ASSIGNMENT
Provide only the number of lines in the following data that contain "button".
Start of Block
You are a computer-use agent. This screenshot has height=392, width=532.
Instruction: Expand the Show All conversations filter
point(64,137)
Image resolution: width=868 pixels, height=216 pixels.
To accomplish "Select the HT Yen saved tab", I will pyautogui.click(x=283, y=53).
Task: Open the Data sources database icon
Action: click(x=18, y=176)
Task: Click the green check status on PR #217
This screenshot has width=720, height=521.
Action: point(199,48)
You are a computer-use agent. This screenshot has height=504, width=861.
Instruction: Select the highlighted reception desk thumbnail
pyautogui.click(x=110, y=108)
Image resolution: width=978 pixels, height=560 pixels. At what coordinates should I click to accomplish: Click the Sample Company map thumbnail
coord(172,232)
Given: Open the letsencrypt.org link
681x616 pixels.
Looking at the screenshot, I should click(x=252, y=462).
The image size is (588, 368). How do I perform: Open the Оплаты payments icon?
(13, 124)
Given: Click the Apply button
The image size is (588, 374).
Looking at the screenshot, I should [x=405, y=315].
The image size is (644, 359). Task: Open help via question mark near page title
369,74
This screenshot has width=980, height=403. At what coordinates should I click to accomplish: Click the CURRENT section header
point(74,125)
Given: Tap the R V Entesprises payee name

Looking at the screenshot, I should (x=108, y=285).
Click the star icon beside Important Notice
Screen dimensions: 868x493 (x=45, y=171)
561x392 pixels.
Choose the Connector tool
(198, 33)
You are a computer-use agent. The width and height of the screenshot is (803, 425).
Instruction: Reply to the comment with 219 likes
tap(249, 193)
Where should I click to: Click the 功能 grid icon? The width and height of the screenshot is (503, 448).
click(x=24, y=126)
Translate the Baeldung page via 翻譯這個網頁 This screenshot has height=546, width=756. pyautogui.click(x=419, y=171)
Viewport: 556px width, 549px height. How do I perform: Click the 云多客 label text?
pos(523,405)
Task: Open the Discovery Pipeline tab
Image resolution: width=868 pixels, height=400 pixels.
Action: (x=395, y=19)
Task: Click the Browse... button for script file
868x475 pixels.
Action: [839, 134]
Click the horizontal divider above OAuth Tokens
End of Block
RESPONSE FOR THIS EXERCISE
2